The Federal Trade Commission has filed a lawsuit against Meta, claiming that the corporation’s purchases of various companies may have been anticompetitive. Instagram and WhatsApp more than a decade ago were anticompetitive tactics to eliminate rivals. If Meta loses the case, it could be forced to divest the two apps. The case, which has its roots in the first Trump administration and was carried on by Biden FTC chair Lina Khan, has traveled a long and winding docket (it was initially dismissed and then refiled) to finally make it to trial—with Zuckerberg as the first witness.
Even though FTC attorney Daniel Matheson contended that "customers lack feasible substitutes" for platforms like Facebook, Instagram, and WhatsApp, Zuckerberg countered by stating that Meta operates in a much larger and more competitive marketplace than what the government claims. During his testimony, Zuckerberg rejected the notion that Facebook solely focuses on friendships, asserting instead that the firm has evolved into "a comprehensive discovery and entertainment hub."
Of course, this situation extends well beyond just Meta. At its core, it challenges the very foundation of the broader technology sector—specifically regarding the current operational norms within the industry. Regardless of whether the FTC’s allegations concerning Meta’s anticompetitive intentions hold true, the fundamental business behavior at play here—the acquisition of groundbreaking startups by major tech corporations—is how the tech environment has evolved and incentivized key players over recent decades.

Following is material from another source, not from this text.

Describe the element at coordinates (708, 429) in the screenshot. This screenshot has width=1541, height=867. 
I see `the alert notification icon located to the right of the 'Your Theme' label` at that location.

For start-ups, particularly those with slim chances of going public via an Initial Public Offering (IPO), visions of being acquired by a major tech giant have grown faint over recent years. During the tenure of the Trump administration, both investors and founders have been anxiously anticipating mergers and acquisitions (M&As) to rebound strongly once again.
Some evidence suggests this trend has been occurring—for instance, consider Google’s impressive performance. purchase of Wiz for $32 billion , which was announced in March and stands as the biggest acquisition in the search company’s history. Some within Meta might be hoping that Trump could intervene and put pressure on the FTC to reach a settlement with Zuckerberg (Meta still has definitely been advocating to the President ).
But the reality is this: If Meta loses this trial, the Big Tech dealmaking that was beginning to thaw is very likely to freeze back over, affecting the whole ecosystem. For startups, the hopes of exiting to a tech giant will appear grimmer, and liquidity-starved VCs will continue to see exits stall while LPs grow increasingly impatient for returns.
Again, none of this is to excuse or condone the monopolistic market concentration that may have been created over time. But given the incentives that are currently built into tech, it does remain natural for giants to look for innovation by acquiring startups.
On Tuesday, Zuckerberg is anticipated to testify once more, and during this appearance, he will not only defend his corporation. He will also argue for the reinstatement of Big Tech’s merger and acquisition activities as they have historically operated—whether for good or ill.